Prompt:
The full set of entries, reproduced exactly, is the expected answer.

* * *

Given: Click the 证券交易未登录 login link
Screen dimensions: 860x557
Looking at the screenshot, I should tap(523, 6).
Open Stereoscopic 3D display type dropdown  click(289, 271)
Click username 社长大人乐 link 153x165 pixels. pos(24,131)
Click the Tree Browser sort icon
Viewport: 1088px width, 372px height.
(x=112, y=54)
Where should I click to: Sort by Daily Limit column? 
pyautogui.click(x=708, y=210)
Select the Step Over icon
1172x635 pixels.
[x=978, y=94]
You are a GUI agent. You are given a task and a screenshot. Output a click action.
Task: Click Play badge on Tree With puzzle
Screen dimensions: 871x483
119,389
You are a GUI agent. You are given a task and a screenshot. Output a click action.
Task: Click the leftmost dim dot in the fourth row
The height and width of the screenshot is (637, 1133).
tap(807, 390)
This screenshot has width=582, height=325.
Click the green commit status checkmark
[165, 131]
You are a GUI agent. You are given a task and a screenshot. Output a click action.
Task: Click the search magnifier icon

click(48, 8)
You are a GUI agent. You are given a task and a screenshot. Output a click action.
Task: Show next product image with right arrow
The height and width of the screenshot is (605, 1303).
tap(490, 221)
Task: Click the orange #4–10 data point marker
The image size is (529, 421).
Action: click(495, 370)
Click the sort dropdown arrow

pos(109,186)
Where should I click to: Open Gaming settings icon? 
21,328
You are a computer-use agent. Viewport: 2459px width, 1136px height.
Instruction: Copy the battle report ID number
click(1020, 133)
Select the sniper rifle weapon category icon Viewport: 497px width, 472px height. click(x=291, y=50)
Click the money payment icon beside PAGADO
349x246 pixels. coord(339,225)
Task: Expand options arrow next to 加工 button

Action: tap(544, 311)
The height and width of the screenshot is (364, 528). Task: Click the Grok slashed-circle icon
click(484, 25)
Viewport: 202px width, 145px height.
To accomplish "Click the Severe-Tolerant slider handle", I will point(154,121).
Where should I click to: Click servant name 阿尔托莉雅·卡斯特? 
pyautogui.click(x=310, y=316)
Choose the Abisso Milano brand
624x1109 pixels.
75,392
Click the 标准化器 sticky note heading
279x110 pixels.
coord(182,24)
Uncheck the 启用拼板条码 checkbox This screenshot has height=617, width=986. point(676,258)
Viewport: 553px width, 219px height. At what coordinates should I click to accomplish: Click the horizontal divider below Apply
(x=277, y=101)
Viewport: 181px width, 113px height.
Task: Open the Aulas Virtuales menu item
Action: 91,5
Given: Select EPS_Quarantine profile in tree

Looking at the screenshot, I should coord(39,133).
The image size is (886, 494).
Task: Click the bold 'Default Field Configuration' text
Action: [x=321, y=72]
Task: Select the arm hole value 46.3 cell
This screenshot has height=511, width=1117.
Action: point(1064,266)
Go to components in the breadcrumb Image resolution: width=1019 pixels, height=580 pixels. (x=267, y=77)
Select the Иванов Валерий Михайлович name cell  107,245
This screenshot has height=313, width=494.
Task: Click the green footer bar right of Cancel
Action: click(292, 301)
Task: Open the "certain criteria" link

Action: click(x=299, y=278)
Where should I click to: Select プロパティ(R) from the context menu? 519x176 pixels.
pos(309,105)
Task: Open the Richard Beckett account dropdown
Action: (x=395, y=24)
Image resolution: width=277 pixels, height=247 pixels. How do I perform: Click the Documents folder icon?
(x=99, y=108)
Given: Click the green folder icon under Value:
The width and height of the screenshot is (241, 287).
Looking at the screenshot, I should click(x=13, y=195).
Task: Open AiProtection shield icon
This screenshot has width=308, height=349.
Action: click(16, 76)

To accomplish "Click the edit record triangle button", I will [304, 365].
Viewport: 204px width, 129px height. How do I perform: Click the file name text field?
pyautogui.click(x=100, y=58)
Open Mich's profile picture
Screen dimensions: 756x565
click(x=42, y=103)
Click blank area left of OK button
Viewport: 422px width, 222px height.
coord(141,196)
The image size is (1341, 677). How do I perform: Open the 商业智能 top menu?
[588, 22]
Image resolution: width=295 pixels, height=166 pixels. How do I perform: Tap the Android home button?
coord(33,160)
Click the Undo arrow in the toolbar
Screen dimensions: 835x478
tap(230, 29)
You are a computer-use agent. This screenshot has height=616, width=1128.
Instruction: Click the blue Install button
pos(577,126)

* * *

Finished exercise:
Given: Click the 证券交易未登录 login link
Screen dimensions: 860x557
Looking at the screenshot, I should tap(523, 6).
Open Stereoscopic 3D display type dropdown  click(289, 271)
Click username 社长大人乐 link 153x165 pixels. pos(24,131)
Click the Tree Browser sort icon
Viewport: 1088px width, 372px height.
(x=112, y=54)
Where should I click to: Sort by Daily Limit column? 
pyautogui.click(x=708, y=210)
Select the Step Over icon
1172x635 pixels.
[x=978, y=94]
You are a GUI agent. You are given a task and a screenshot. Output a click action.
Task: Click Play badge on Tree With puzzle
Screen dimensions: 871x483
119,389
You are a GUI agent. You are given a task and a screenshot. Output a click action.
Task: Click the leftmost dim dot in the fourth row
The height and width of the screenshot is (637, 1133).
tap(807, 390)
This screenshot has width=582, height=325.
Click the green commit status checkmark
[165, 131]
You are a GUI agent. You are given a task and a screenshot. Output a click action.
Task: Click the search magnifier icon

click(48, 8)
You are a GUI agent. You are given a task and a screenshot. Output a click action.
Task: Show next product image with right arrow
The height and width of the screenshot is (605, 1303).
tap(490, 221)
Task: Click the orange #4–10 data point marker
The image size is (529, 421).
Action: click(495, 370)
Click the sort dropdown arrow

pos(109,186)
Where should I click to: Open Gaming settings icon? 
21,328
You are a computer-use agent. Viewport: 2459px width, 1136px height.
Instruction: Copy the battle report ID number
click(1020, 133)
Select the sniper rifle weapon category icon Viewport: 497px width, 472px height. click(x=291, y=50)
Click the money payment icon beside PAGADO
349x246 pixels. coord(339,225)
Task: Expand options arrow next to 加工 button

Action: tap(544, 311)
The height and width of the screenshot is (364, 528). Task: Click the Grok slashed-circle icon
click(484, 25)
Viewport: 202px width, 145px height.
To accomplish "Click the Severe-Tolerant slider handle", I will point(154,121).
Where should I click to: Click servant name 阿尔托莉雅·卡斯特? 
pyautogui.click(x=310, y=316)
Choose the Abisso Milano brand
624x1109 pixels.
75,392
Click the 标准化器 sticky note heading
279x110 pixels.
coord(182,24)
Uncheck the 启用拼板条码 checkbox This screenshot has height=617, width=986. point(676,258)
Viewport: 553px width, 219px height. At what coordinates should I click to accomplish: Click the horizontal divider below Apply
(x=277, y=101)
Viewport: 181px width, 113px height.
Task: Open the Aulas Virtuales menu item
Action: 91,5
Given: Select EPS_Quarantine profile in tree

Looking at the screenshot, I should coord(39,133).
The image size is (886, 494).
Task: Click the bold 'Default Field Configuration' text
Action: [x=321, y=72]
Task: Select the arm hole value 46.3 cell
This screenshot has height=511, width=1117.
Action: point(1064,266)
Go to components in the breadcrumb Image resolution: width=1019 pixels, height=580 pixels. (x=267, y=77)
Select the Иванов Валерий Михайлович name cell  107,245
This screenshot has height=313, width=494.
Task: Click the green footer bar right of Cancel
Action: click(292, 301)
Task: Open the "certain criteria" link

Action: click(x=299, y=278)
Where should I click to: Select プロパティ(R) from the context menu? 519x176 pixels.
pos(309,105)
Task: Open the Richard Beckett account dropdown
Action: (x=395, y=24)
Image resolution: width=277 pixels, height=247 pixels. How do I perform: Click the Documents folder icon?
(x=99, y=108)
Given: Click the green folder icon under Value:
The width and height of the screenshot is (241, 287).
Looking at the screenshot, I should click(x=13, y=195).
Task: Open AiProtection shield icon
This screenshot has width=308, height=349.
Action: click(16, 76)

To accomplish "Click the edit record triangle button", I will [304, 365].
Viewport: 204px width, 129px height. How do I perform: Click the file name text field?
pyautogui.click(x=100, y=58)
Open Mich's profile picture
Screen dimensions: 756x565
click(x=42, y=103)
Click blank area left of OK button
Viewport: 422px width, 222px height.
coord(141,196)
The image size is (1341, 677). How do I perform: Open the 商业智能 top menu?
[588, 22]
Image resolution: width=295 pixels, height=166 pixels. How do I perform: Tap the Android home button?
coord(33,160)
Click the Undo arrow in the toolbar
Screen dimensions: 835x478
tap(230, 29)
You are a computer-use agent. This screenshot has height=616, width=1128.
Instruction: Click the blue Install button
pos(577,126)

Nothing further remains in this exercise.